Antoine Léon (1980) a remarqué que toutes les disciplines scolaires ne partagent pas les mêmes statuts et le développement d’une discipline scolaire se heurte parfois à des obstacles tels que la hiérarchisation implicite ou explicite des matières ou des disciplines, du fait que certaines disciplines sont considérées comme majeures et d’autres comme mineures. Le statut d’une discipline scolaire devrait être analysé sous les aspects scientifique, pédagogique et social.
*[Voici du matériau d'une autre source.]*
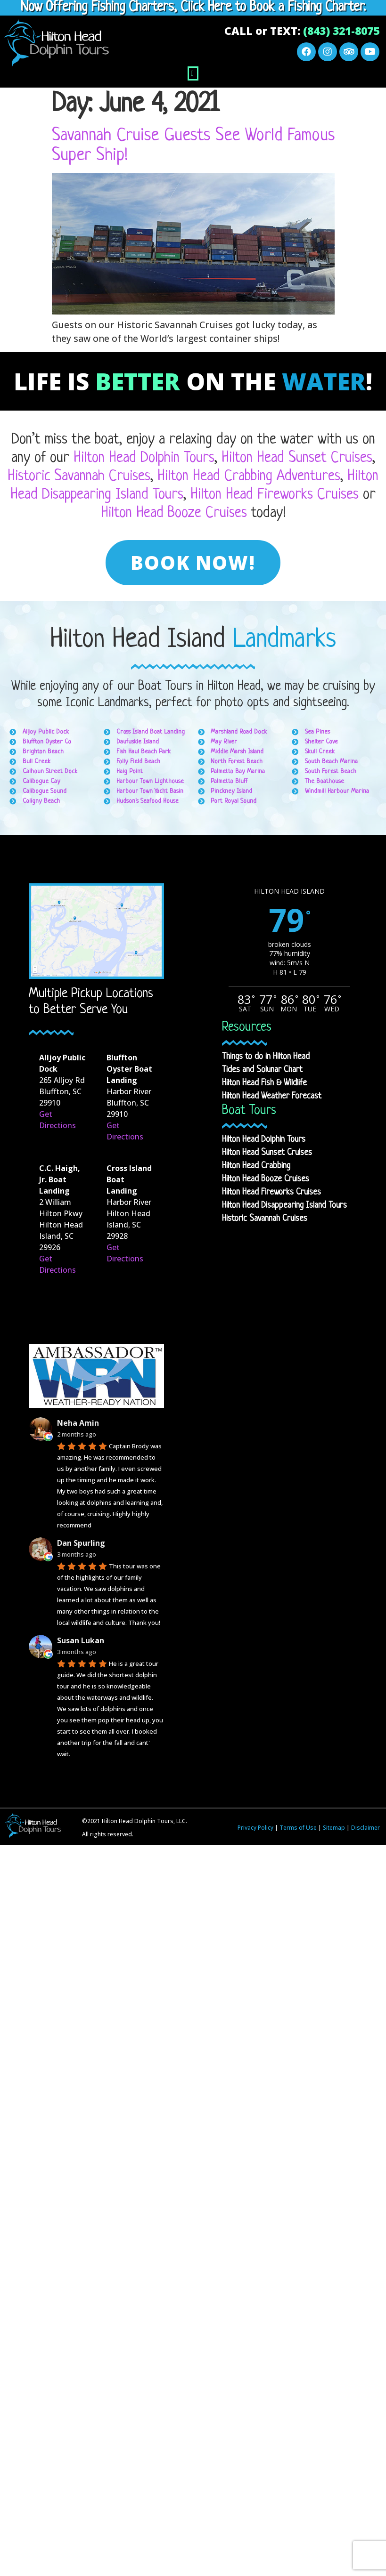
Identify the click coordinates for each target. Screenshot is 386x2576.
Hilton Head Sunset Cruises (297, 458)
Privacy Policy (255, 1828)
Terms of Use (298, 1828)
Au plan scientifique, son statut repose sur les relations entre cette discipline comme objet scientifique et de la même discipline comme objet d’enseignement ainsi que les autres disciplines comme objets scientifiques ; au plan pédagogique, les influences et déterminations diverses ; et au plan social, les aspects subjectifs – représentation de la discipline chez les différents groupes concernés par l’enseignement et les aspects objectifs – la valeur sociale de la discipline et les statuts sociaux des personnes appelées à utiliser la discipline dans leurs activités professionnelles.

Bien que la discipline FLE à RUC ne rejoigne pas complètement la définition de discipline scolaire, les outils cités ci-dessus nous semblent bien utiles pour analyser en détail les représentations disciplinaires dans les chapitres qui suivent et comprendre les origines de la prise en forme des représentations de la discipline FLE.